Когда литература − это товар, то рынок прикупает себе немного белой монархической идеи, прокладывающей путь в Россию гогенцоллернам, что позволит в дальнейшем сделать власть олигархата ещё и как бы освящённой свыше. Прихватывает он и немного красного патриотизма с уклоном в сталинизм – олигархат совсем не прочь присвоить себе сталинские методы и полномочия для расправы с неугодными, он предвидит народные волнения. Рынок приобретает немного студенческой оппозиции, управляемой исключительно нео-ельцинистами. Немного православного почвенничества, которое кренилось бы в сторону экуменизма или убаюкивающего «розового христианства» (выражение К. Леонтьева)…

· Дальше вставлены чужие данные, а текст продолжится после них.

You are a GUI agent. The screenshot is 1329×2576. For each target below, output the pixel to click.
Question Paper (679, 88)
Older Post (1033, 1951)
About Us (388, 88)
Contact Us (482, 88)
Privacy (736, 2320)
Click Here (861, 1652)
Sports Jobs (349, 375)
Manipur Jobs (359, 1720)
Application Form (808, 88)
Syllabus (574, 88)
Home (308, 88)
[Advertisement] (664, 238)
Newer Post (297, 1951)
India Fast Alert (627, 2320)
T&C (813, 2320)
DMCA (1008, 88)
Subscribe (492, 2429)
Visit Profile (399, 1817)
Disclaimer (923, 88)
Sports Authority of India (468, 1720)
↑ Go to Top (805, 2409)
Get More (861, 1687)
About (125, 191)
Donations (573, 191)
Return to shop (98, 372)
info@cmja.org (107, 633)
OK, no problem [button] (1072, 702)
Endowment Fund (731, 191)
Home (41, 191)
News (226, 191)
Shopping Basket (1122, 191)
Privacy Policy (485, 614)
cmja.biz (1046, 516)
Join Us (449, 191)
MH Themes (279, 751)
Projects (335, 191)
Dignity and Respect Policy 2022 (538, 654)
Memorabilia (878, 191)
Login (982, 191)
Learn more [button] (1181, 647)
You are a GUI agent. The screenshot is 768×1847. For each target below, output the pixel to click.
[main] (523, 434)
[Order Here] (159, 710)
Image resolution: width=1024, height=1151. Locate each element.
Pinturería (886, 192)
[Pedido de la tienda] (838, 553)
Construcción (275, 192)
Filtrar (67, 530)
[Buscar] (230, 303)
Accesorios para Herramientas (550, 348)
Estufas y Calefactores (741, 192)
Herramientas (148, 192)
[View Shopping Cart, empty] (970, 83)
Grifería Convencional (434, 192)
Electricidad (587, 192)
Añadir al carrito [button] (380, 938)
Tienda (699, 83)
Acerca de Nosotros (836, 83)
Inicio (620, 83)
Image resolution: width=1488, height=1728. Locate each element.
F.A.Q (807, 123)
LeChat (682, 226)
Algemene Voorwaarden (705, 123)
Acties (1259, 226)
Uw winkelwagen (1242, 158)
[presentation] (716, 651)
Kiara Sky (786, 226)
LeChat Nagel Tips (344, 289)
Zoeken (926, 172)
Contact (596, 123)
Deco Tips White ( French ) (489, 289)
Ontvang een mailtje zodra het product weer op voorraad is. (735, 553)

Гораздо большими степенями свободы обладает у нас, как и прежде, либеральная литература. С нею не побалуешь – она под приглядом Запада. А для писателей-государственников современный рынок создаёт в нашей стране лоскутное литературное полотно, якобы независимое, но полностью контролируемое. В этих условиях выборочной подпитки патриотический писатель пытается создать что-то своё, не зависящее от хозяев жизни. Но как только однажды он выполнит эту честную свою задачу, то будет тут же отключён со своей талантливой литературой от достойного жизнеобеспечения, как «не востребованный обществом». Отсюда – чехарда с именами, то возникающими, то куда-то исчезающими. А на вершине всей этой кутерьмы располагаются трое-четверо крупных писателей, которые давно возросли, укоренились в литературе и заняты преимущественно собой. Этих выдающихся фигур вполне хватает рынку, чтобы увенчать пирамиду, на вершину которой взобраться стихийно не сможет никто из ныне пишущих на русскую тему…
Да, самостоятельно мыслящий отечественный литератор, не работающий в строго очерченных коридорах, туда не будет допущен. Пока положение дел таково. Что будет дальше, посмотрим.
− И напоследок, что пожелаете талантам, начинающим тернистый путь Писателя?
− Постараться понять себя. Чтобы не ходить чужими путями.
Беседовал Сергей Коробов. Специально для исторического ужрнала "Суждения".